1 marzo 2016

FILM al cinema - "Il sentiero della felicità" ("Awake, the Life of Yogananda") di Paola di Florio e Lisa Leeman

Docu-film di stampo biografico, Il sentiero della felicità descrive la vita del celeberrimo maestro indiano Paramahansa Yogananda, colui che negli anni Venti del Novecento aprì all'Occidente la via alla conoscenza dello yoga, guru particolarissimo, dagli occhi magnetici, vividi e pulsanti. Il lungometraggio ne ripercorre la vita partendo dall'infanzia fino ad arrivare alla morte avvenuta a Los Angeles nel 1952. Nato a Calcutta nel 1893 da una famiglia benestante e trasferitosi in America dopo aver acquisito gli insegnamenti di Swami Sri Yukteswar, Yogananda vive in un periodo denso di rilevanti avvenimenti storici, fra cui le due guerre mondiali. Fondatore dell'organizzazione Self-Realization Fellowship di Los Angeles (che ha voluto e commissionato questo documentario), i suoi scritti (uno fra tutti, Autobiografia di uno Yogi del 1946) sono diffusi in tutto il mondo, tanto da fare proseliti in ogni dove (fra i tanti George Harrison e Steve Jobs).
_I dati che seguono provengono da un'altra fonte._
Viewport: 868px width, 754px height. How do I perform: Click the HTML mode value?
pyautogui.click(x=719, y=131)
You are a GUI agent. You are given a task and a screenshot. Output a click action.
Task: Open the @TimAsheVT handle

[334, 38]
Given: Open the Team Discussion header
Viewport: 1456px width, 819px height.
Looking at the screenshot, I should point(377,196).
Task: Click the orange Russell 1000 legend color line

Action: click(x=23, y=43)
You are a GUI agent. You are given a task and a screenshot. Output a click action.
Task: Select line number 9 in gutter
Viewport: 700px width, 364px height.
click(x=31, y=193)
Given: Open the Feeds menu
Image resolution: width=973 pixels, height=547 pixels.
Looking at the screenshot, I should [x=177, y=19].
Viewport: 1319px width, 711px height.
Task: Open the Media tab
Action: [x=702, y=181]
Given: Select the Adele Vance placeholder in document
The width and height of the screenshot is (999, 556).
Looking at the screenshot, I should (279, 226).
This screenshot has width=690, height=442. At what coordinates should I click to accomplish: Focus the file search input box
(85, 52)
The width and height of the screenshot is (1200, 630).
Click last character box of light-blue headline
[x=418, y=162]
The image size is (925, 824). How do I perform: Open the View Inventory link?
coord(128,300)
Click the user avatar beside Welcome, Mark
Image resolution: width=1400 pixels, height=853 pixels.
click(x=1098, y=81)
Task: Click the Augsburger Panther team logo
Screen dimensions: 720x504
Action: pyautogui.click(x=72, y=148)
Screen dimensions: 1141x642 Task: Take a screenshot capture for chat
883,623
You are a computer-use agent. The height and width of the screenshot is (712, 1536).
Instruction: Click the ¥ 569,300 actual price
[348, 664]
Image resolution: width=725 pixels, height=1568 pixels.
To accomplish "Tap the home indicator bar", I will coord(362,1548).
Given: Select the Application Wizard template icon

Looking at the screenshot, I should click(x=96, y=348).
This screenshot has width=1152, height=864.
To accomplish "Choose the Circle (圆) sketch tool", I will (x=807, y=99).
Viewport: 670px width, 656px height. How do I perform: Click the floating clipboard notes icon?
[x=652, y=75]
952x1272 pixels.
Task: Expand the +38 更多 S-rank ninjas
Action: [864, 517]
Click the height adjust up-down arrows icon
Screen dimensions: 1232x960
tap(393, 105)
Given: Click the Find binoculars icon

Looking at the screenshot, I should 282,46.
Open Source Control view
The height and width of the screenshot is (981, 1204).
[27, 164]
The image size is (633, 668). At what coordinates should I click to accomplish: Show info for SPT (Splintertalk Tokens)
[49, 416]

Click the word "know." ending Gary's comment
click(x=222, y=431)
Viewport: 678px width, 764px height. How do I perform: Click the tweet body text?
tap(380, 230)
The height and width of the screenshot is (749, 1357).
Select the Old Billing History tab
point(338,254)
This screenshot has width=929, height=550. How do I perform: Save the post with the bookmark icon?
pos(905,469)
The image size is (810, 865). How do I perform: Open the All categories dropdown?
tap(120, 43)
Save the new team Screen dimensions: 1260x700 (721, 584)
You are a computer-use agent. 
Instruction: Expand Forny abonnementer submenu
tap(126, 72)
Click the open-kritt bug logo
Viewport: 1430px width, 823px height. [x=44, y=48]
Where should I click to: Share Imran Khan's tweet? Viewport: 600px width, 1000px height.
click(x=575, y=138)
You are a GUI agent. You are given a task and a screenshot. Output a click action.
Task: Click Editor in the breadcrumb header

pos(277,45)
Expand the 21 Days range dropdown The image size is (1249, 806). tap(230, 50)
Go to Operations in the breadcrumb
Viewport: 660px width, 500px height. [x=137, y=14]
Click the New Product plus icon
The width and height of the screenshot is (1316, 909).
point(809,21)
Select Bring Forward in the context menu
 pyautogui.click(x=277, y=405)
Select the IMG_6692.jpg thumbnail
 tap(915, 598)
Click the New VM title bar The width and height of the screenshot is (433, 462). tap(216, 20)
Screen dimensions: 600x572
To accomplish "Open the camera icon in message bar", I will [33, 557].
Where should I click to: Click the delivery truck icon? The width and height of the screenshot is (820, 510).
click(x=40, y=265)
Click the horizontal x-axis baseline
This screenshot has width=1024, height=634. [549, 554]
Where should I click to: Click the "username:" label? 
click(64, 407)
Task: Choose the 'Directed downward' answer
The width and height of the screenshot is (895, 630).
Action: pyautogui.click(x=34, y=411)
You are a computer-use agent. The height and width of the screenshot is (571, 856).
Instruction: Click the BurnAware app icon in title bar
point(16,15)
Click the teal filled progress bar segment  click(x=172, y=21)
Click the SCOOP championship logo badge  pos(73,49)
Nonostante l’importanza del tema affrontato e le buone intenzioni delle due registe, Paola di Florio e Lisa Leeman, il film non riesce a destare l’interesse di chi non conosce affatto il famoso maestro o di chi sia completamente digiuno di filosofia orientale e yoga. Analogamente, gli adepti o gli estimatori dei suoi insegnamenti non troveranno spessore nell'esposizione resa dalle due autrici. Infatti il linguaggio visivo e verbale utilizzato non riesce a cogliere nel segno, risulta privo di carica e di ritmo, si limita ad una narrazione a tratti quasi favolistica dei fatti. L’intento di suscitare, anche mediante il grande schermo, un interesse speculativo nei confronti degli insegnamenti di Yogananda (e non la mera fascinazione) avrebbe richiesto uno sforzo maggiore, non tanto in termini di immagini e personaggi (questi ultimi coinvolti mediante interviste) quanto nell'ambito di una divulgazione efficace ed incisiva, capace - quindi - di trascendere il racconto di superficie e di investire maggiormente il pensiero con sollecitazioni più profonde e di contenuto. In tale contesto, anche la voce narrante non supporta affatto un indirizzo propriamente esplicativo che resta confinato a riflessioni vagamente accennate. Certamente il compito era tutt'altro che facile ma comunque doveroso, tenuto conto dell’eco planetaria suscitata dal messaggio del mistico indiano.